Аналогичен идейный рисунок стивенсоновской «Истории доктора Джекила и мистера Хайда» (о которой в деталях — тоже потом); чтоб его воспроизвести, придется повторить слово в слово весь предыдущий абзац. Герой периодически переключается из одной своей ипостаси в другую, из «позитивной» в «негативную», а стрелку на решающем полустанке событийного развития переводит скромное оптическое устройство, зеркало.
С применением зеркала в его предметном варианте сопряжены неизбежные пертурбации и мутации: ведь реалистическую трактовку действия корректирует теперь демонстративная условность. Естественно, что зеркало-предмет заверстывается в гротесковые концепции действительности — сказочные, сатирические, романтические. Именно там, в сказке, в сатире, в романтизме, оно чувствует себя как дома.
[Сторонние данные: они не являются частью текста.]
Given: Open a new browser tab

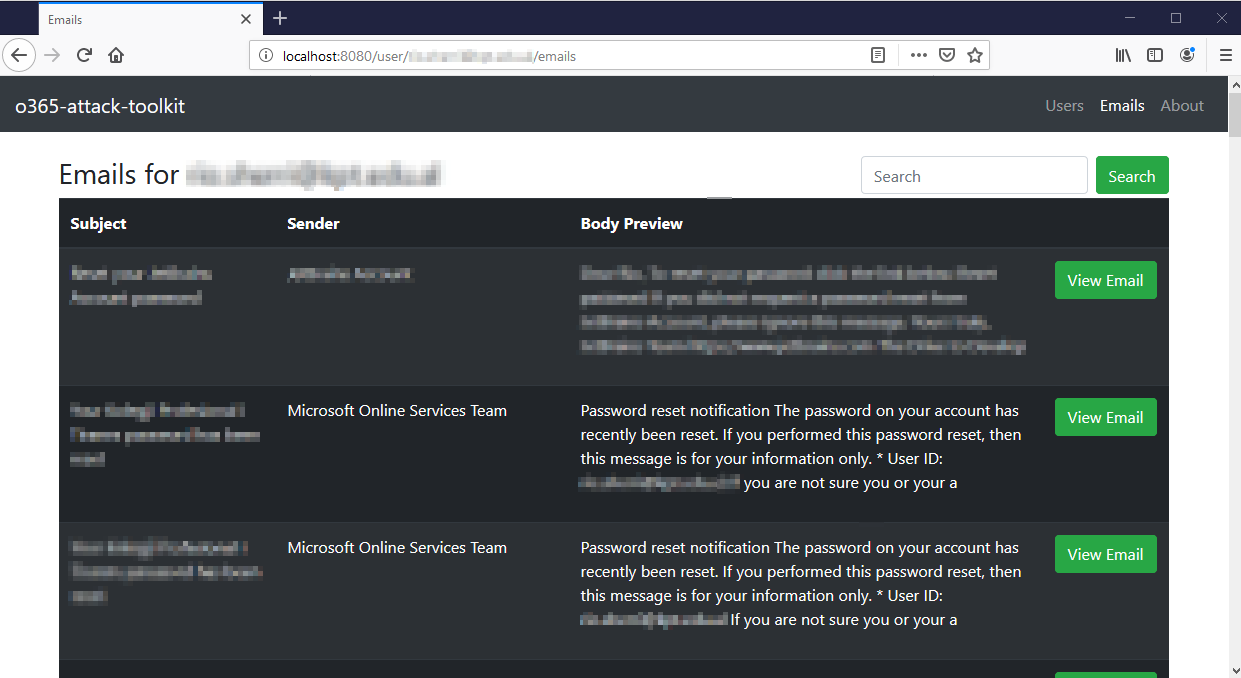Looking at the screenshot, I should tap(280, 18).
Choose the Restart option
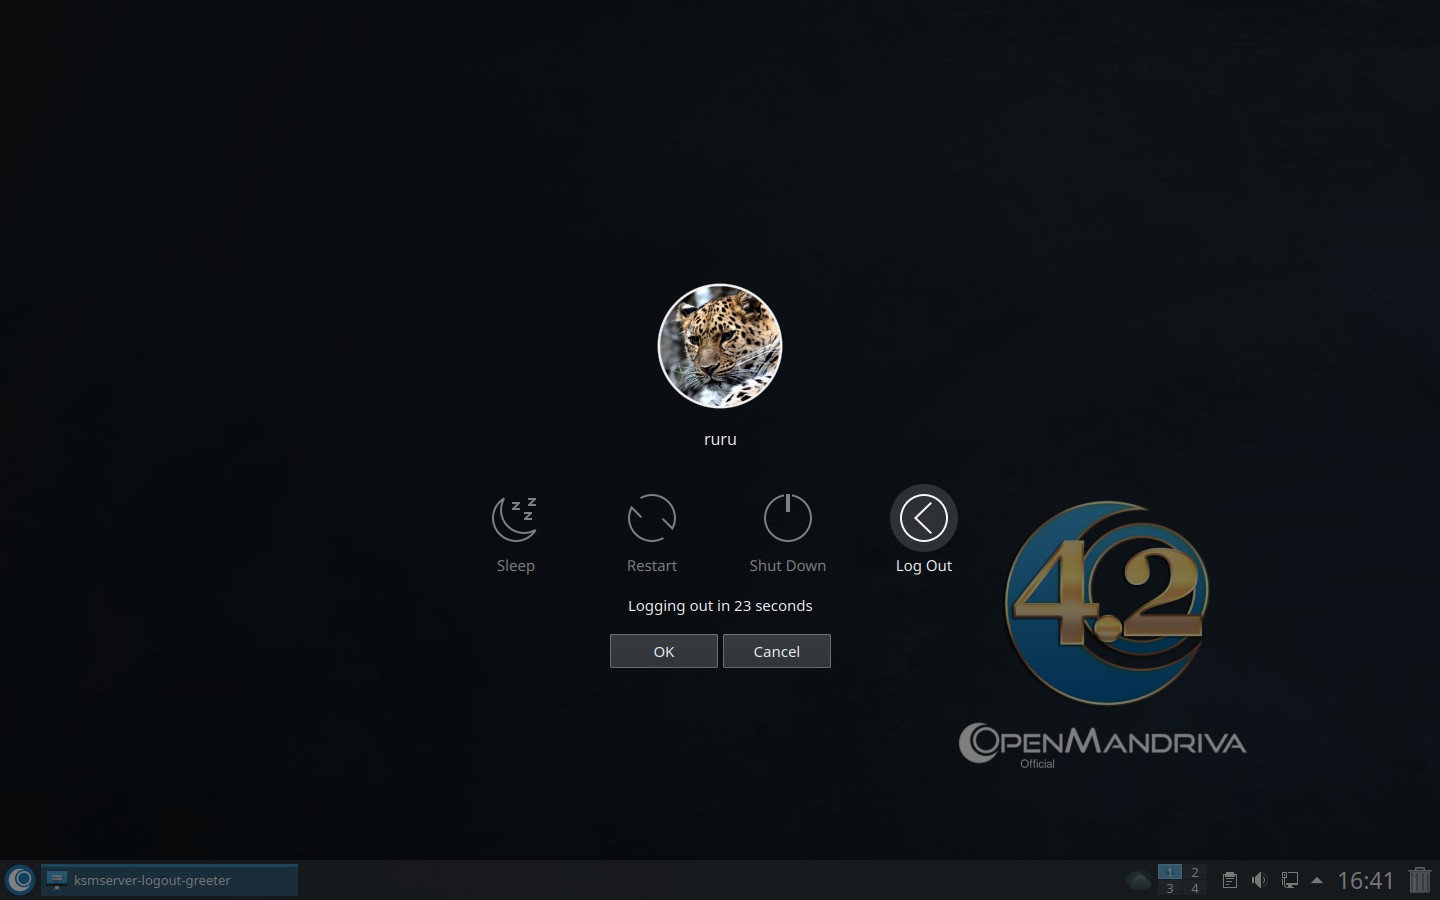Viewport: 1440px width, 900px height. [651, 518]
Трезвая, серьезная литература сдержанно относится к сюжетным фантазиям и, соответственно, «опускает» зеркало с небес на землю, до участи комментатора, сеющего заметки на полях. Разумеется, за ним сохранено право на гипотезу, но что такое сослагательное наклонение после осязаемых радостей полнокровной жизни?! И зеркало остается на всех своих прежних будничных постах и позициях: в вестибюлях, сумочках, дортуарах и будуарах, но сбрасывает с себя фаталистические полномочия; предмет — вершитель судеб — умирает — и воскресает в функции приема, идеи.
Будем называть такое зеркало — в отличие от реального редуцированным, подобно тому как называют редуцированным внутренний, спрятанный комизм Свифта и Щедрина в сравнении с откровенным, смеющимся смехом Диккенса, Твена или, допустим, раннего Чехова.
Редуцированное зеркало, истаявшее до такой степени, что остаются только зеркальные отношения и зависимости, только гармонии и рифмы, привольно вершит свои чудеса у Пушкина. Кружение изящных пар в бальном танце среди колонн — вот первый приходящий в голову, легкий, почти виньеточный набросок его симметрий. Пушкин виртуозно небрежен в своем художестве. Рисуя, он словно бы и не размышляет. Мановение кисти — штрих, другое касание — линия. Но какая глубокая продуманность каждой завершенной детали, какое совершенство пропорций — всех без исключения, «вертикальных» и «горизонтальных», стилевых и стиховых, изобразительных и повествовательных! Когда читаешь Пушкина, буквально осязаешь, как отражается одно в другом, другое в третьем, устраивая целое пиршество зеркальных перекличек. Не буду утверждать, что эта вакханалия высоконравственная, дабы не прослыть ханжой с антипушкинским мироощущением, но настаиваю на ее извечном нравственном подтексте, аспекте и смысле, на ее обязательных выходах в пространства этики.